Beyoncé becomes first Black woman to top Billboard’s Country songs chart with Texas Hold ‘Em

Singer Beyonce Knowles poses for pictures at a press conference where she announced her partnership with General MillsÕ Hamburger Helper (AP Photo/Peter Kramer)

Beyoncé is the first Black woman to claim the top spot on Billboard’s Hot Country Songs chart. Her track “Texas Hold ‘Em” debuted at No. 1.

Released alongside the surprise album announcement during the Super Bowl, “Texas Hold ‘Em” is Beyoncé’s inaugural triumph on the country charts. This achievement is part of several historic milestones in the weekly chart rankings refreshed on Tuesday.

In addition to this feat, Beyoncé also becomes the second solo female artist, without any featured collaborators, to debut at No. 1. Taylor Swift previously achieved this in 2021 with her re-recordings of “Love Story” and “All Too Well.”

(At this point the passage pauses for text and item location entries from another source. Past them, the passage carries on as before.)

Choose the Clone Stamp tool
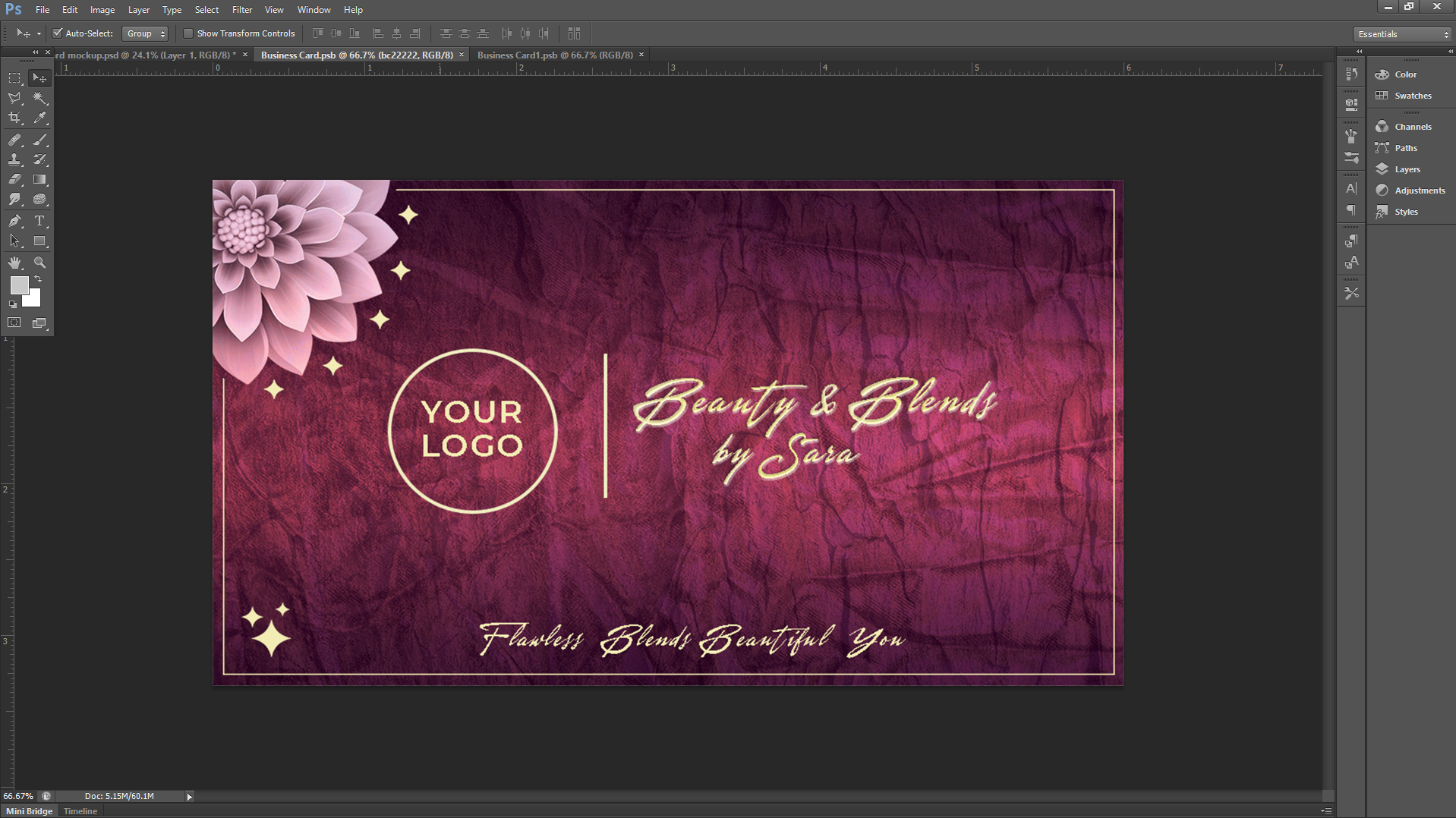The width and height of the screenshot is (1456, 818). click(x=14, y=159)
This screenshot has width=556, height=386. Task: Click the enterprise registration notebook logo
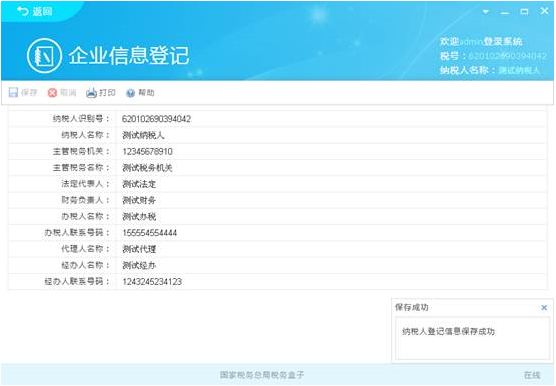tap(44, 56)
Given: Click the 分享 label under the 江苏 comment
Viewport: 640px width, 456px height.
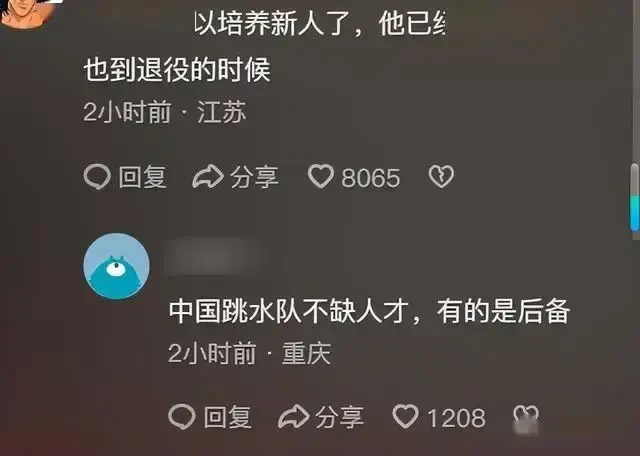Looking at the screenshot, I should point(254,178).

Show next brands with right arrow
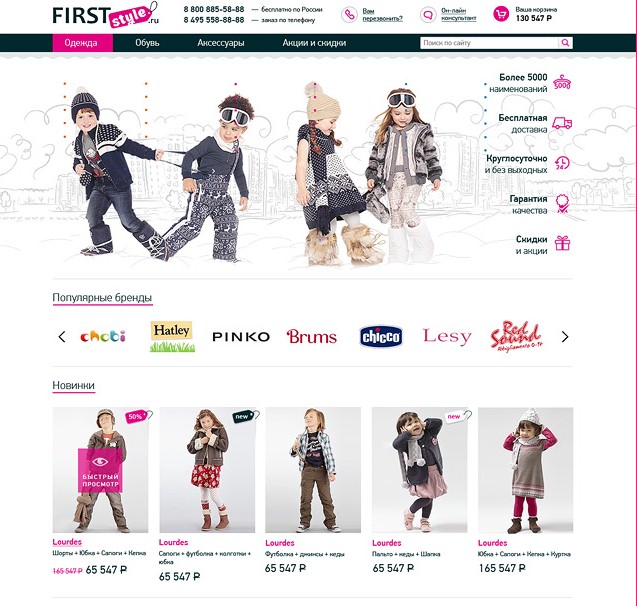click(565, 337)
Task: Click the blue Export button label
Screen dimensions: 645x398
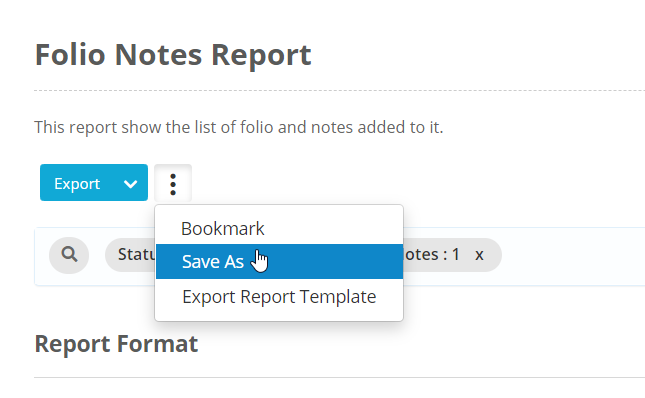Action: click(77, 183)
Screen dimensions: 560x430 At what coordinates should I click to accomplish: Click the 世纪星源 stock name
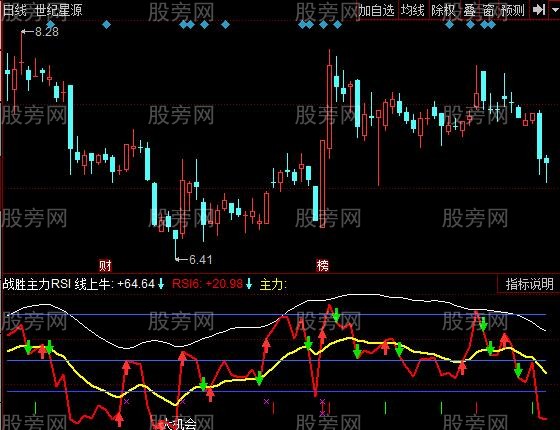point(59,10)
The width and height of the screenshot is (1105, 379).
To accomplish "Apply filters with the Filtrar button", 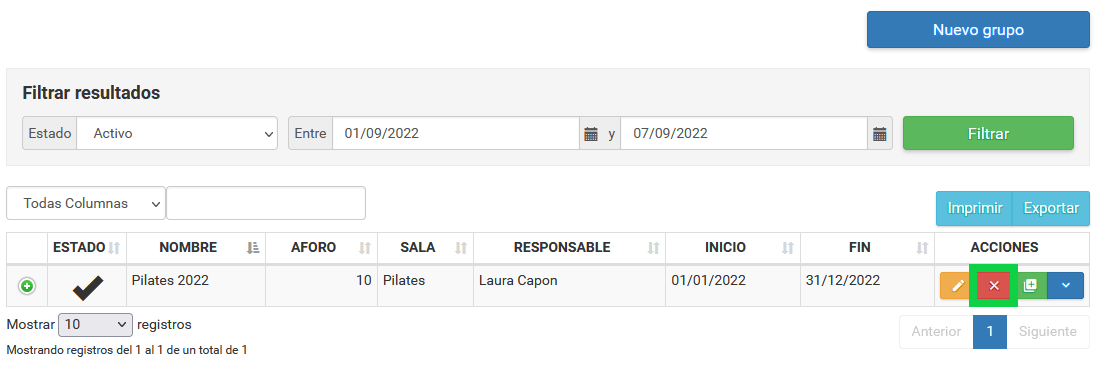I will 989,134.
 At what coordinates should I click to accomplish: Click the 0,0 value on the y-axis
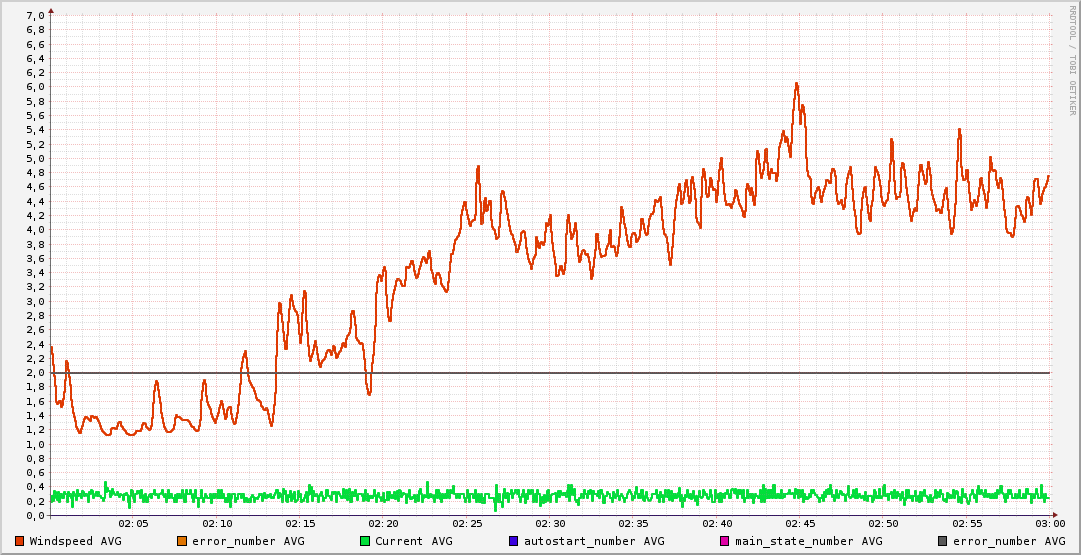pos(34,516)
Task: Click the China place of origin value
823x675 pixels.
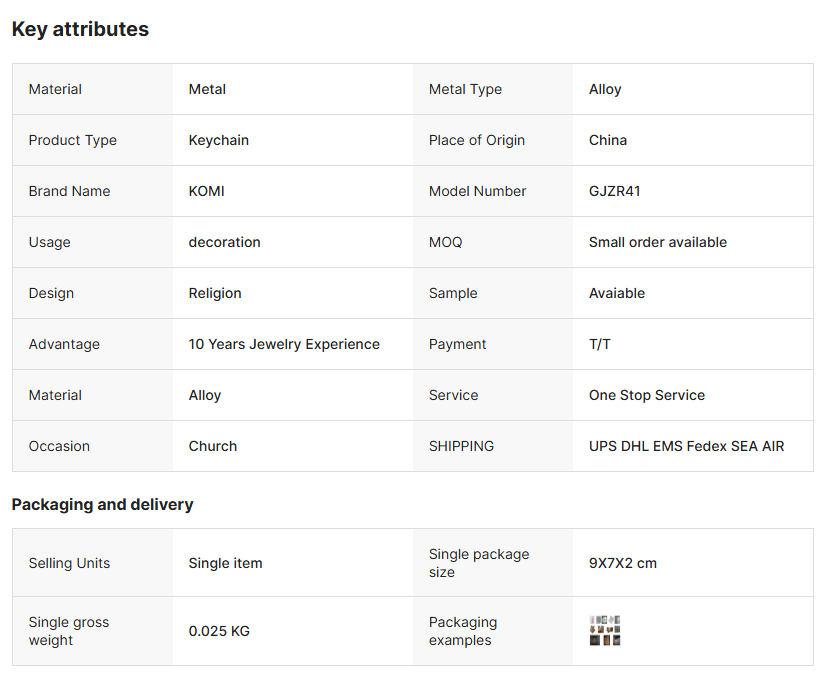Action: [607, 140]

Moreover, Beyoncé is the first woman to lead both the Hot Country Songs and Hot R&B/Hip-Hop Songs charts since their inception in 1958. Joining a select group of artists, including Justin Bieber, Billy Ray Cyrus, Ray Charles, and Morgan Wallen, she has made her mark on both charts.

The Hot Country Songs chart, a “multi-metric” chart, factors in US sales, streams, and radio airplay, similar to Billboard’s primary Hot 100 chart.

Tuesday’s charts, reflecting data from the seven days leading up to February 15th, highlight Beyoncé’s swift ascent to the top, as “Texas Hold ‘Em,” released on February 11th, secured its position after just four days of tracking.

In that time, it was streamed 19.2m times and downloaded 39,000 times in the US, according to entertainment data company Luminate. It debuted at No. 2 on the Hot 100 chart, whereas the superstar’s other new track 16 Carriages debuted at No. 38 on the Hot 100 and No. 9 on Hot Country Songs.

Both singles will appear on Beyoncé’s second instalment of her Renaissance trilogy, set for release on 29 March.

The country chart achievements come after an online firestorm last week around Texas Hold ‘Em’s categorisation as a country track.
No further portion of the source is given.